I believe I love you. (So much for training in detachment.)

and then:

I am writing because I want to say thank you. There is no way for you to know how much you have inspired and uplifted me simply by being you and sharing it. I love to read your blog. At first, it was just out of curiosity. A friend or another directed me to it. I honestly don’t remember where, how or even who. (As a former Hoquiamite myself it could have been any number of people.)

I was deeply impacted by the realness, the simple beauty of life through your expressions. It has helped me challenge myself to be a better person. I find myself re thinking so many things because of your perspective.

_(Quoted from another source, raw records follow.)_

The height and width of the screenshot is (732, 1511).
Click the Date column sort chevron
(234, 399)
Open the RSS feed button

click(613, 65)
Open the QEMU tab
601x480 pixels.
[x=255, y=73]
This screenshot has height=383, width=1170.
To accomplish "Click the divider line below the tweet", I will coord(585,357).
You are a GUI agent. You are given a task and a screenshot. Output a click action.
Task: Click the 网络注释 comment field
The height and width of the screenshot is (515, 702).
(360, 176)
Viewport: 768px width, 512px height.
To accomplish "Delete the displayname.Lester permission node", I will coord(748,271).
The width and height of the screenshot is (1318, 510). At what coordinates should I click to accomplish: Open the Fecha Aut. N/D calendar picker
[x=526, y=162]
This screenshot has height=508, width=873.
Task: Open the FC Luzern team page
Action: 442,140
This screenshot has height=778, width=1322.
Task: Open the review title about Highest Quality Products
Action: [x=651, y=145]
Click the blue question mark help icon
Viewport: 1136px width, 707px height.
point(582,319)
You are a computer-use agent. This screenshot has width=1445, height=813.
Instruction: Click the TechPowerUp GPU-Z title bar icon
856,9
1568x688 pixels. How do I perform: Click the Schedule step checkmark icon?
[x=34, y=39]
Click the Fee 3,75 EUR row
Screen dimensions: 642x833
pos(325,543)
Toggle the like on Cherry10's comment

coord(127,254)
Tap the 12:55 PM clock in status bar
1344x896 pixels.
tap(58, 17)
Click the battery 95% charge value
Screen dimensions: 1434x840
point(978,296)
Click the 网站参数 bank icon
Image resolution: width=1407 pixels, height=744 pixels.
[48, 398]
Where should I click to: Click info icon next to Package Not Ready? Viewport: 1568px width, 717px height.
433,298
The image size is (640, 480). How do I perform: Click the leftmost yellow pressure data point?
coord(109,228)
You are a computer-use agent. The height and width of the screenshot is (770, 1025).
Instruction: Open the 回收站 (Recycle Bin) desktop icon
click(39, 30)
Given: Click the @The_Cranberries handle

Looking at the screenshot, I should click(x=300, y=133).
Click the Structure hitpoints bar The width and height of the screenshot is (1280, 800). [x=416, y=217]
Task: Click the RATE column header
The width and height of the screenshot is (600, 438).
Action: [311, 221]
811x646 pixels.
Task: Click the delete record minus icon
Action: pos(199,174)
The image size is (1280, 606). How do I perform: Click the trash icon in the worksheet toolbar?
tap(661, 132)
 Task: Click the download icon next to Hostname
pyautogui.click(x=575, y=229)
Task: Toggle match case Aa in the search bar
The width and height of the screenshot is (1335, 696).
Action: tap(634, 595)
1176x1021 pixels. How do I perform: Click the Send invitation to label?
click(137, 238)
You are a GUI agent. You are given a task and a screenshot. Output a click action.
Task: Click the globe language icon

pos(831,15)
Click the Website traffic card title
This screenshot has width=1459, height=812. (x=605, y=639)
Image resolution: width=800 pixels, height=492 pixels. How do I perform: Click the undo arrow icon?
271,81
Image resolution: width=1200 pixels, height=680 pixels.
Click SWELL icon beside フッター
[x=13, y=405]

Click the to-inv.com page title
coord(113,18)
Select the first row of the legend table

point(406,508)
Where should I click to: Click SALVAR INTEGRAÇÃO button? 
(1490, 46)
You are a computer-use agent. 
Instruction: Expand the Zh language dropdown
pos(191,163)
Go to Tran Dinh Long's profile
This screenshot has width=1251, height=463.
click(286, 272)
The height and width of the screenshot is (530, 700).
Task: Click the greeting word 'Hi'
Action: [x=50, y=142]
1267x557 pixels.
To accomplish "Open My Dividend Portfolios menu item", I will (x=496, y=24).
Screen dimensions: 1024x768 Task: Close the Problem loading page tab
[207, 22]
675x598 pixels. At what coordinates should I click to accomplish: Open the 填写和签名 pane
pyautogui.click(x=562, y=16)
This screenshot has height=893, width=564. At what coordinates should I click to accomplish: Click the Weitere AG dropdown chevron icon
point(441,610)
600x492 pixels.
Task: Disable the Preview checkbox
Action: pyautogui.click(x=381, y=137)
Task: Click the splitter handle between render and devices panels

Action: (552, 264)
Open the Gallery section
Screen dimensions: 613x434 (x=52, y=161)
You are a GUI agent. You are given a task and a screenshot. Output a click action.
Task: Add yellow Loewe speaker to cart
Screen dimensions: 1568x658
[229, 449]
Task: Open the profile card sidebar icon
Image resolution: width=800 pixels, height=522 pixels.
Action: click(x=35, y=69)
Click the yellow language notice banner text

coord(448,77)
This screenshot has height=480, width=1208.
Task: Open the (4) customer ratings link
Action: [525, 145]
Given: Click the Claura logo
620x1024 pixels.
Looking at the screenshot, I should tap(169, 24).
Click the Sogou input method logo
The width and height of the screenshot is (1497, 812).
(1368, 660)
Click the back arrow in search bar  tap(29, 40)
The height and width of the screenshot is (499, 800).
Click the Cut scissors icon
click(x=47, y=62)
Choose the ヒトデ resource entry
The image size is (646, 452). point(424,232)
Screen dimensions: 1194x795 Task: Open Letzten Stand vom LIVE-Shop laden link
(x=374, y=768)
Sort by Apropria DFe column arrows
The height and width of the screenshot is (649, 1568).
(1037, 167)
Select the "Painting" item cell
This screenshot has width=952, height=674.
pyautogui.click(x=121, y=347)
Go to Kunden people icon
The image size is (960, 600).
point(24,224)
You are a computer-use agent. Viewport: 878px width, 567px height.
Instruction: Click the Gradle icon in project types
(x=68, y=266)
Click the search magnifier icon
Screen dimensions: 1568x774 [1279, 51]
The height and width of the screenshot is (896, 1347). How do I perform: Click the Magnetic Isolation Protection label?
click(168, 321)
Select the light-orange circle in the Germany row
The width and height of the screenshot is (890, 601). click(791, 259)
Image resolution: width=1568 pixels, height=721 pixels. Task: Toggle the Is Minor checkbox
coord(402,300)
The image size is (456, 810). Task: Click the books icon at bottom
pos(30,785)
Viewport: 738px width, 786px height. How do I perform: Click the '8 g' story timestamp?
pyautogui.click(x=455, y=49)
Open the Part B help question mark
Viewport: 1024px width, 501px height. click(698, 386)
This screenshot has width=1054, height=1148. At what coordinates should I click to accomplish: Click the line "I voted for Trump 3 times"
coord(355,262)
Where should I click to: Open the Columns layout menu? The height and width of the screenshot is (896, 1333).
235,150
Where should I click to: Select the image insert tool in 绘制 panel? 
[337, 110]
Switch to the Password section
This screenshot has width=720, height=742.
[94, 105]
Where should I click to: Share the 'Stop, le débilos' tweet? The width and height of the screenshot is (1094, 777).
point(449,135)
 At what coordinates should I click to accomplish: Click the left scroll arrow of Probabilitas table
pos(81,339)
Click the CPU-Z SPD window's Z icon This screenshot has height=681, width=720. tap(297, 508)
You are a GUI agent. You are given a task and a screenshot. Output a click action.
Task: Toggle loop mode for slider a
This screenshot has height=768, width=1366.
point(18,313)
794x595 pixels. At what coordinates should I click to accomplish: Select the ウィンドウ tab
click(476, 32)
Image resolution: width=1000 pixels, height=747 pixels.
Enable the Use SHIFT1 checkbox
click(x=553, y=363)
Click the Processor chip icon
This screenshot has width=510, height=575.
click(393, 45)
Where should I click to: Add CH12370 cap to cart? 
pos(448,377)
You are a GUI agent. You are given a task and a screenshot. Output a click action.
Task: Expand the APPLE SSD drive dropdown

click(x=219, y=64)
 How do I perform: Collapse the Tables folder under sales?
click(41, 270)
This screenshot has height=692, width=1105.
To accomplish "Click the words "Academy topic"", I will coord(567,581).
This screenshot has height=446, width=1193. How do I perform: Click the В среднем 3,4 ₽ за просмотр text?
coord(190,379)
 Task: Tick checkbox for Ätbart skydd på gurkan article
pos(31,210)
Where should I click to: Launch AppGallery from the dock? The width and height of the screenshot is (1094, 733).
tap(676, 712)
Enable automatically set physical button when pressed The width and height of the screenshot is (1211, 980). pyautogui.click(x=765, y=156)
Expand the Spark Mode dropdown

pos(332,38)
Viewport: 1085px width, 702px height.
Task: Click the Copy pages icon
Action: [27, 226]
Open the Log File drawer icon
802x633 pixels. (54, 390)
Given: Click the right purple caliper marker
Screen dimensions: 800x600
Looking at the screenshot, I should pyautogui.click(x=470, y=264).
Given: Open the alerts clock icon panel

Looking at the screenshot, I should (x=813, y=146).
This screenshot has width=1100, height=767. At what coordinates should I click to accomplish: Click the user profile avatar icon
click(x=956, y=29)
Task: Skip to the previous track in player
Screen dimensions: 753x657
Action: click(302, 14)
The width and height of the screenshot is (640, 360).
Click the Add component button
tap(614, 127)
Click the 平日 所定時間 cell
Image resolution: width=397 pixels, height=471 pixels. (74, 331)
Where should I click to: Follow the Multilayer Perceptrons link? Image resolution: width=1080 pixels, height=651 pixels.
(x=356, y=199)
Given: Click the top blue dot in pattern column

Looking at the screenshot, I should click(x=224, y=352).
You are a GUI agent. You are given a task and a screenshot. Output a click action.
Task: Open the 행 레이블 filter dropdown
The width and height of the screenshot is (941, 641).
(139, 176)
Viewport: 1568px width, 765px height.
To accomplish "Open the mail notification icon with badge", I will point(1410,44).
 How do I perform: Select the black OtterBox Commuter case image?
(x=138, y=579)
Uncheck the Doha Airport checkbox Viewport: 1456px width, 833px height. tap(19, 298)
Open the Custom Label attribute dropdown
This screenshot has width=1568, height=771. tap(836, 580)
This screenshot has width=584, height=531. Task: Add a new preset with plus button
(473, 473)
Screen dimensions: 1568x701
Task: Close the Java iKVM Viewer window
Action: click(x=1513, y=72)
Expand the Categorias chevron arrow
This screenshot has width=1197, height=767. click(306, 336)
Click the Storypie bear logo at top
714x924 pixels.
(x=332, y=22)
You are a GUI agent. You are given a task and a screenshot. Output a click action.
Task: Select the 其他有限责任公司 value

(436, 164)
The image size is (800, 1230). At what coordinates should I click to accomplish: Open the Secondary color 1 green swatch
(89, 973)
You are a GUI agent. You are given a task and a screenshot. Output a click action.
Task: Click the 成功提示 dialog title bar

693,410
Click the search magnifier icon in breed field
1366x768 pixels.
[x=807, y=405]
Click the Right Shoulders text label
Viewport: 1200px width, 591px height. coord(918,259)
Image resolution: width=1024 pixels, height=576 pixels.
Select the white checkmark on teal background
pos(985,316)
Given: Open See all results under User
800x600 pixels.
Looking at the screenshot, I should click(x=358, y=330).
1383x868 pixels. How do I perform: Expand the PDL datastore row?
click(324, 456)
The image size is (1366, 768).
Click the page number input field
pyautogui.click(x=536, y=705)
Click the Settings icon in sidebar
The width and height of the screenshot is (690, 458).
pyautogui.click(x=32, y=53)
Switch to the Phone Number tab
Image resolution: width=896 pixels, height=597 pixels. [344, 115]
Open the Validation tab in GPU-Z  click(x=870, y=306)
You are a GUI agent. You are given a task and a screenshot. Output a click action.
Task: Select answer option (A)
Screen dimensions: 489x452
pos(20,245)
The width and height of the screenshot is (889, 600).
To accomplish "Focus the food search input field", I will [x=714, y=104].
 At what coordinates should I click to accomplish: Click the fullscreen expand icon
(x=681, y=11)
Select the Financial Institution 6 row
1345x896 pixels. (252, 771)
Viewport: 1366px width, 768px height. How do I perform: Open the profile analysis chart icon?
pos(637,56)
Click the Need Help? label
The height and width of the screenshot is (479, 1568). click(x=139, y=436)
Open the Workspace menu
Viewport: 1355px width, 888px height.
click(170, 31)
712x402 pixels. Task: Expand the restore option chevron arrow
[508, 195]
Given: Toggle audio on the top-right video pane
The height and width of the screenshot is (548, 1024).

Thank you for putting yourself out there. For sharing pieces of your heart and soul. It has made a difference in my life. I just wanted you to know. 🙂 Have a great weekend!

Yeah.  So, there’s no downside to these missives. Thank you, readers – those who write, yes, but also those who read here and in any way find themselves helped, or pleased, or laugh. I know I can be so terribly dark-sided and I am glad to know that is not the only thing people find in me.

So, thank you Universe.

My daughter has been a solitary animal of late, little satisfied with her lot in life despite our (for the most part) compassionate acceptance of her difficulties.  She is quick to disappear into a book, sitting out in my mother’s old pickup truck in the afternoon sunshine.  I am both sad for her sufferings and impressed by her ability to be alone with herself, her autonomy.  She comes in a half hour later and is calmed; she seeks me out.  During the day, as busy as I get I try to lay down or sit down and, like our male cat, she comes to find me and be next to me. This is when she opens up, when she heals from whatever has been hurting her.  We lay in bed together and I feel her hands gently patting at me and I smell her hair (sweet or creepy? you decide!) and I know she is finding something in me that helps her find her way.

Mi Niña Sophita Y Yo

I am seriously so glad my kids got their looks from Ralph, or someone else.  Seriously, it’s no big deal being homely.  Just, it’s boring.  Come on, you know what I’m talking about.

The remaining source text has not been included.